A particularly brutal massacre later in the war at the Elim Pentecostal Mission in the eastern border area was never solved.
More than 30 missionaries and a number of villagers were killed in cold blood throughout the war.
However, considering the vast number of remote mission stations deep in operational zones, the casualties were few.
Many missionaries supplied guerillas with food, medicine and medical care and were generally sympathetic.
“Can we assume it was the guerillas who killed them?” asked the Catholic Bishop of Umtali (Mutare) Donald Lamont, who expressed his doubts by recounting an incident that occurred to one of his priests.
“I had a visit from one of my African clergy who reported he was terrorised by white members of the Security Forces and they said to him: “You had better watch out.
“One dead missionary is as good as 100 dead terrorists to us.”
Bishop Lamont said his life had been threatened once to his face and frequently by telephone and letters.
“I would say this, that if it were the object of the guerillas to kill missionaries, there should not be one of us alive,” he said. He was sentenced to one year in prison for failing to report the presence of guerillas and was later deported and stripped of his citizenship.

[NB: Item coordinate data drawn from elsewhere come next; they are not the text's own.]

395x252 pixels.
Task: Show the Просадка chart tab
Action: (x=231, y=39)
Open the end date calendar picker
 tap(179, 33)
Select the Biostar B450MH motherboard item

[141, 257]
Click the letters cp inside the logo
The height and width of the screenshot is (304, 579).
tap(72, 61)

Several other missionaries whom the regime described as Marxist were expelled or imprisoned.
A priest on a remote mission outside Fort Victoria (now Masvingo) said in 1980 that law and order had improved considerably in the area during the years since the guerillas had moved in and he described them as a well disciplined group who were very popular among the people.

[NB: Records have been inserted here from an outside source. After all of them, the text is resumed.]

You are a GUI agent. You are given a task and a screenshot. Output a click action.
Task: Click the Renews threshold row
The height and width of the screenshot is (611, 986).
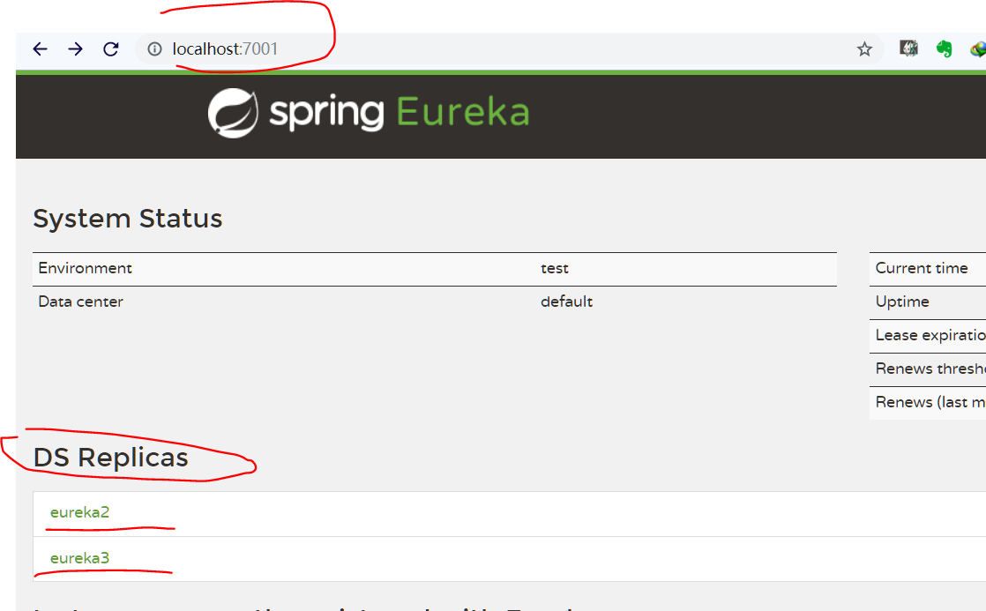point(926,369)
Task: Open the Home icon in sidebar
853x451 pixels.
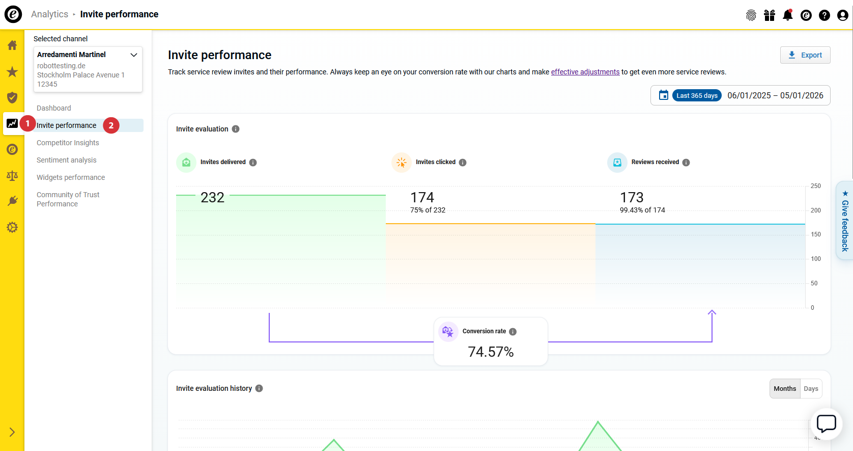Action: click(x=12, y=45)
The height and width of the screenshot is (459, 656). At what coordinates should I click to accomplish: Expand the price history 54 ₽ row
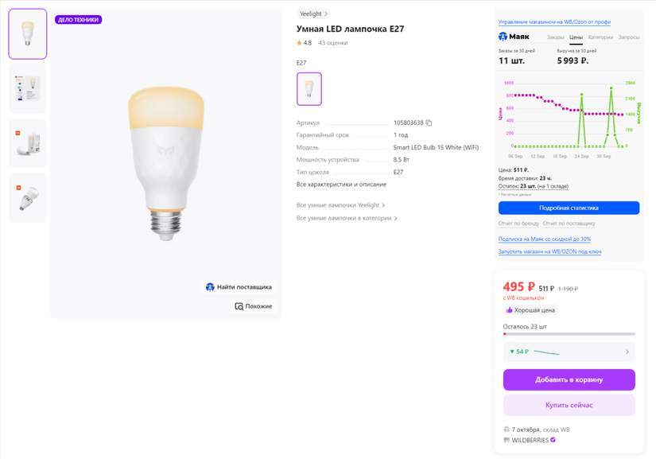pyautogui.click(x=569, y=352)

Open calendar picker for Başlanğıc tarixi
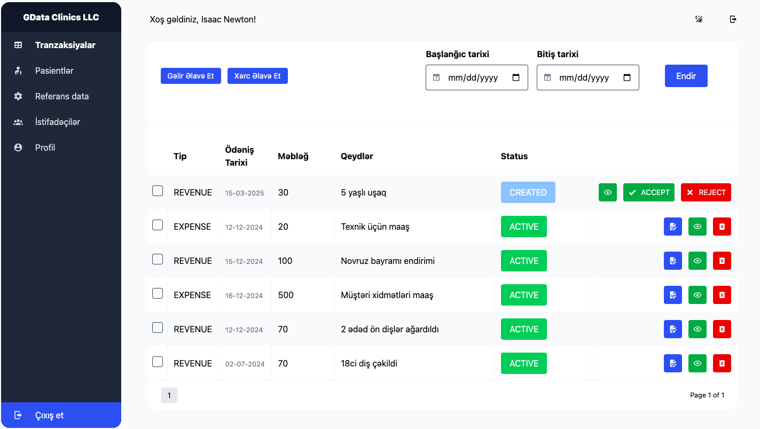[x=516, y=77]
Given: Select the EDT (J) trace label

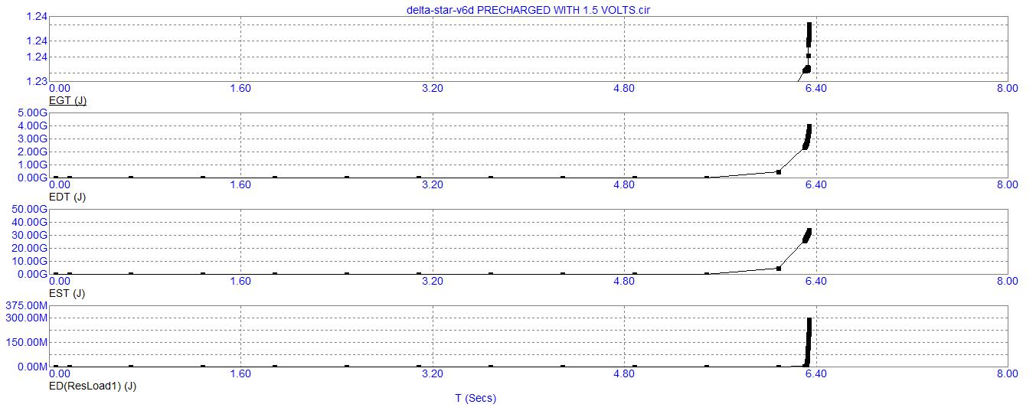Looking at the screenshot, I should [x=67, y=197].
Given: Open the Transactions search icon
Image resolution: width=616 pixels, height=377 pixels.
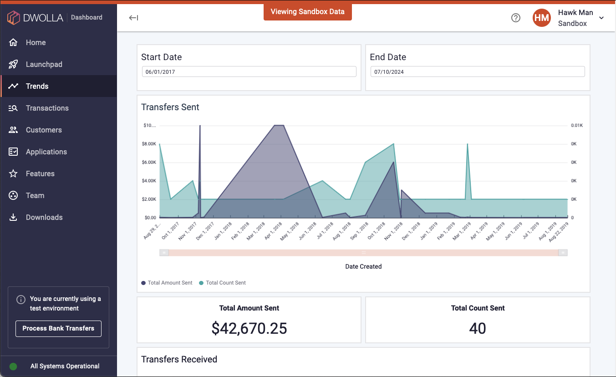Looking at the screenshot, I should click(14, 108).
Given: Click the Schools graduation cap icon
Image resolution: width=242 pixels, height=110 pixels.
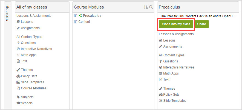Looking at the screenshot, I should click(18, 103).
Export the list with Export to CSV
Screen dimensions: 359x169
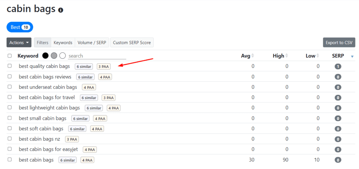339,43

The murders and killings were not recorded in history books as the whites ensured that their tracks were covered, but because of their obsession with Zimbabwe, they are now spilling the beans, providing us with an opportunity to see what they did to our people.

2 COMMENTS

  1. Well, this story is one big lie. How dare you write down these lies.
    70% of the Rhodesian army were Africans.
    It was the terrorists who killed thousands of African villages to impose terror.
    And Zanla killed Ndebeles and Zipra killed Shona’s.
    Missionaries killed by the Security Forces??? Sure.
    I nursed the victims of terrorism.
    No link to the stories of the names mentioned.

  2. The mass graves in Mashonaland where the result of Robert Mugabes 5th brigade, trained by the North Koreans in his “spring cleansing” post independence when a estimated 20 000 Matableles were masacred over a 5 year period. Not saying the “Rhodesians” were squeaky clean, and in the end the result of Zimbabwe was what it had to be…..but this is post independence revisionist bulshit.